■ **Extracted text**
..............................

Search code examples
pythonapache-sparkpyspark

Create an interaction between two categorical columns in PySpark


I have two multi-level categorical columns stored in df:

  1. dow represents the day of week (seven catagories mapped to integers: 1, 2, ..., 7).
  2. type represents four types of observation (four categories mapped to integers: 1, 2, 3, 4).

How can I create an interaction (i.e., the multiplication) of these two columns in PySpark?

I know how to encode them using OneHotEncoder. However, I'm not sure how to go about the feature engineering process to account for all 28 combinations (7 x 4 possible cases), especially because OneHotEncoder returns sparse vectors.

For the purpose of this question, assume my pyspark dataframe df looks as follows:

dow type target
1 1 200
1 2 222
1 7 229

Where dow can take on seven different values and type can take on four. Is there a built-in way to create interactions between these two columns in order to account for all possible combinations?


Solution

  • You could do integer encoding by multiplying dow by 10 and adding type to it to create individual integers for each unique value:

    (
        df
        .select(
            (F.col('dow') * F.lit(10) + F.col('type')).alias('result'), 
            'dow', 
            'type'
        )
        .show()
    )
    
    +------+---+----+
    |result|dow|type|
    +------+---+----+
    |    11|  1|   1|
    |    12|  1|   2|
    |    17|  1|   7|
    +------+---+----+

..............................

■ **What this task involves**
Answer these questions from the PySpark thread.
1. How many combinations of the two columns does the asker want to account for?
2. According to the asker, what kind of vectors does OneHotEncoder return?
3. In the solution, by what number is dow multiplied before type is added?

■ **Entries shown**
..............................

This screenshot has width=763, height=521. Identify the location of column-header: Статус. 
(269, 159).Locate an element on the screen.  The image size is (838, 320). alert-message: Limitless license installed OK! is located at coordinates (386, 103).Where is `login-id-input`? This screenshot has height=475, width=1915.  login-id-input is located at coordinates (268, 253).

..............................

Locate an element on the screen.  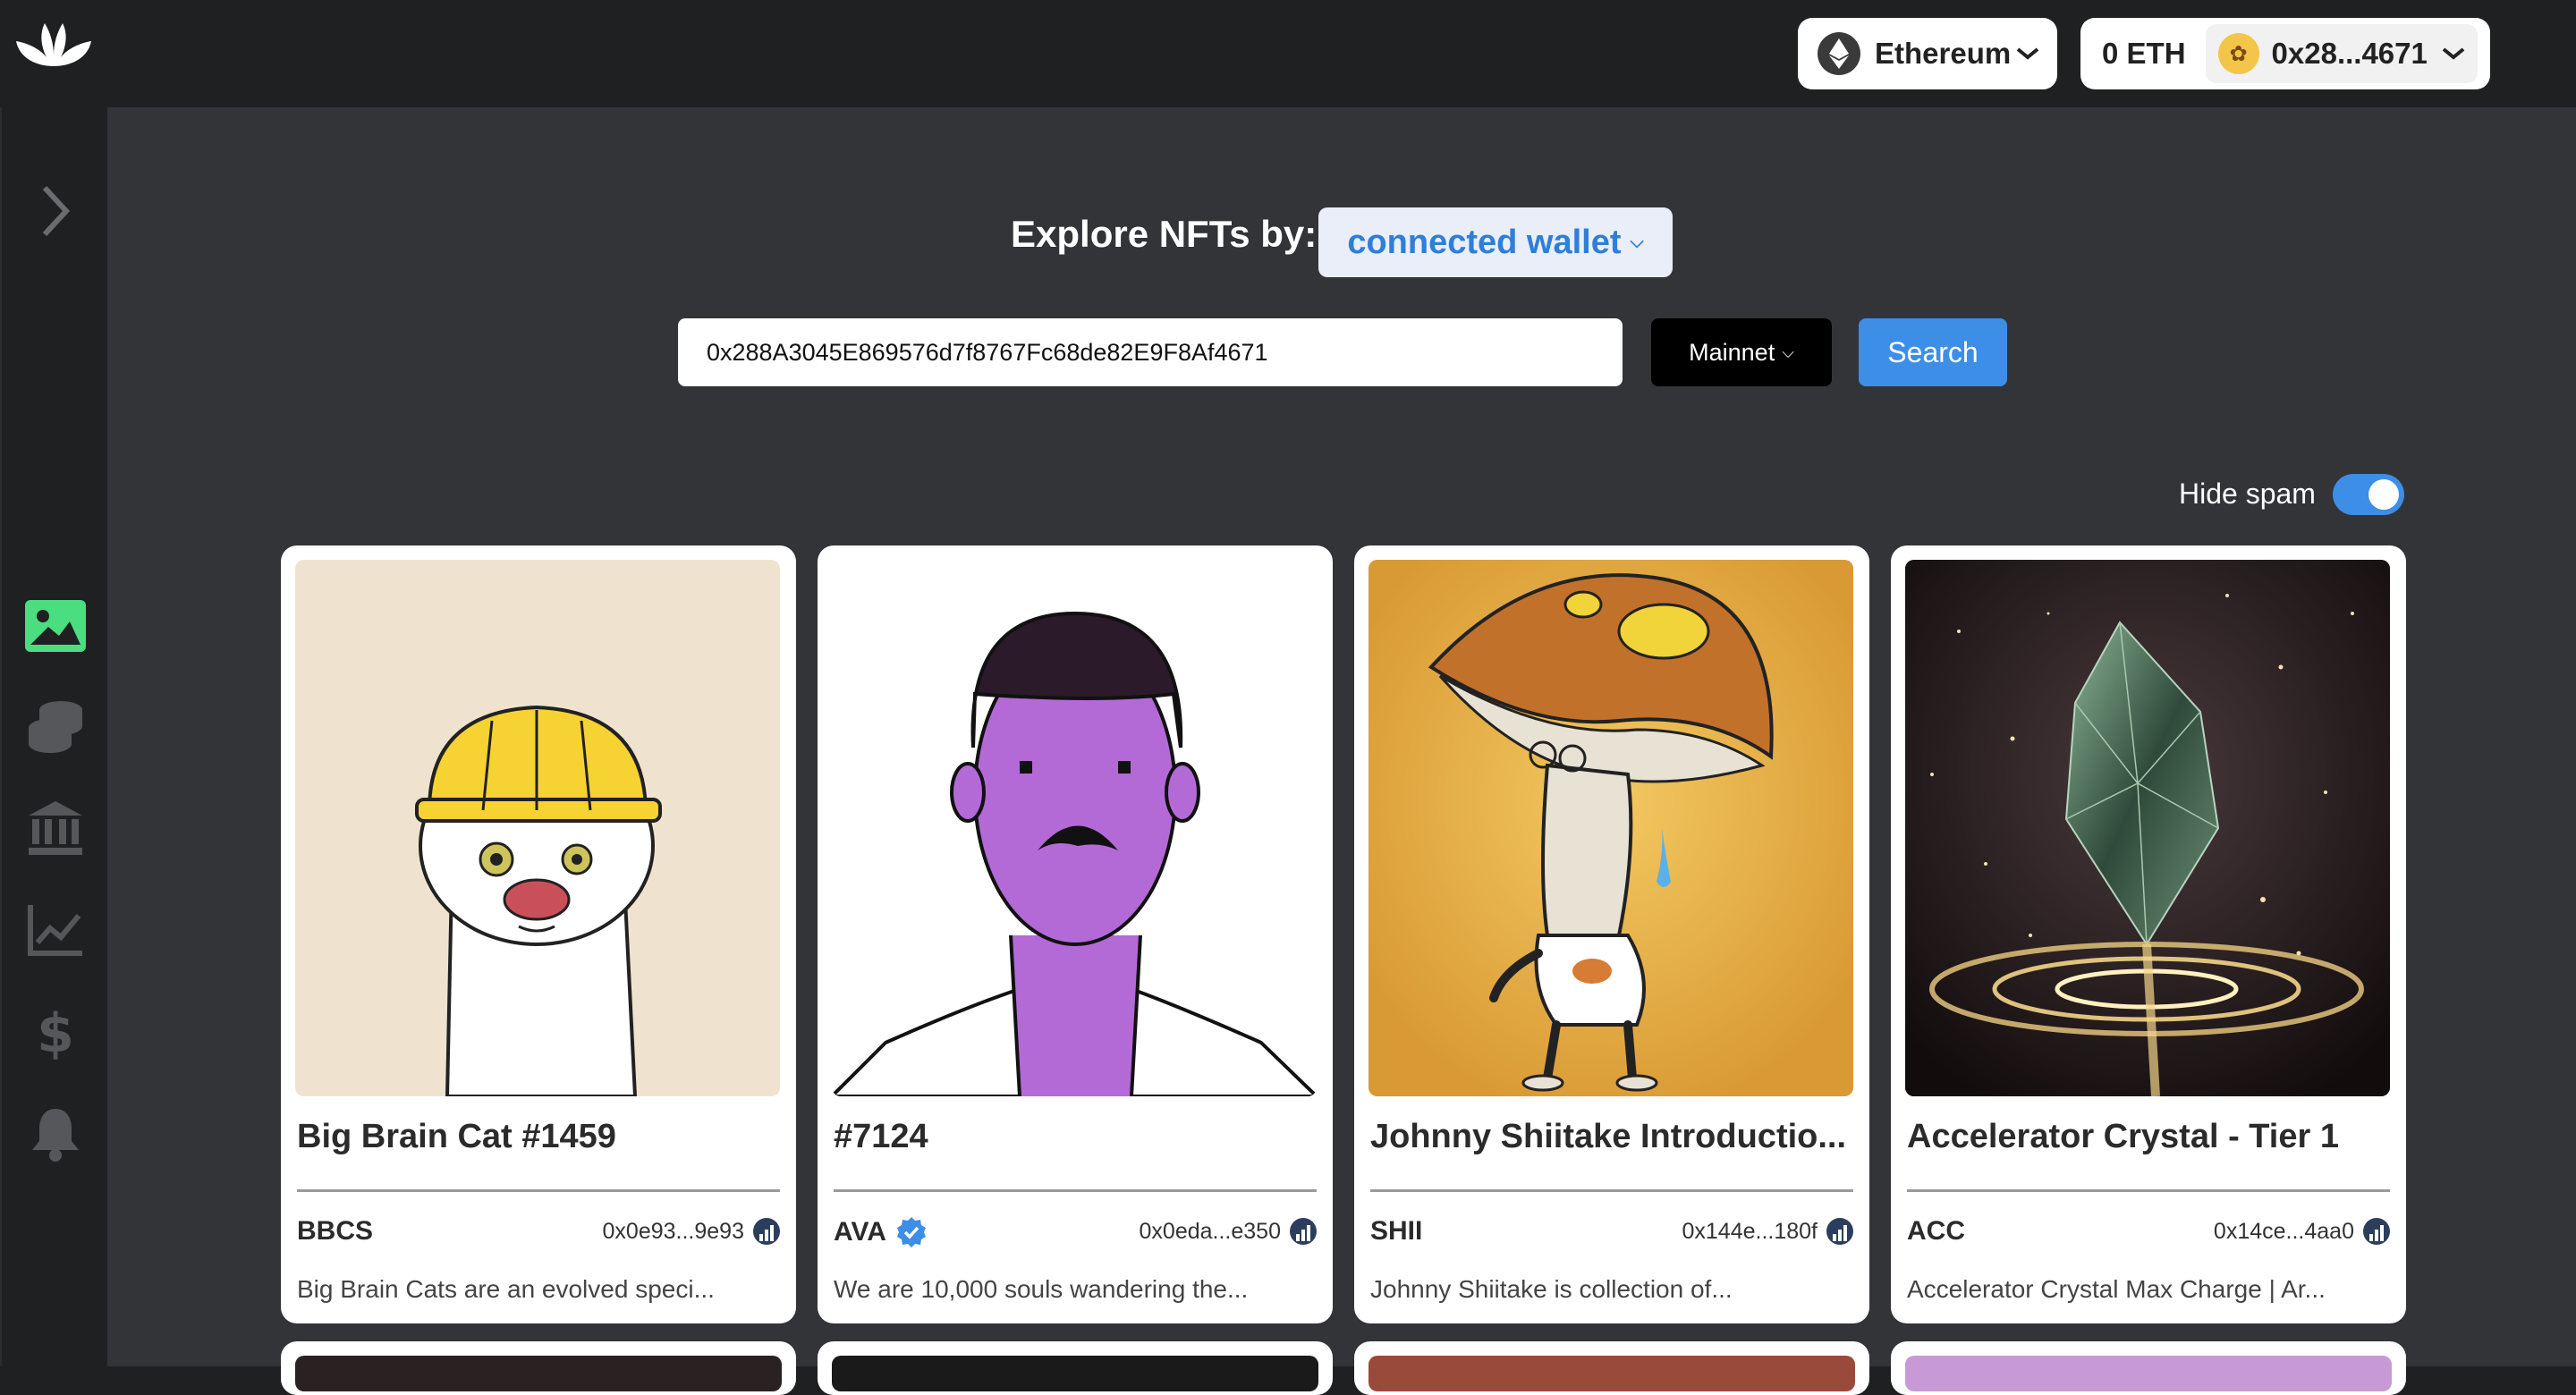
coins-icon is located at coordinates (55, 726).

..............................

■ **Exercise result**
1. 28 (7 x 4 possible cases)
2. Sparse vectors
3. 10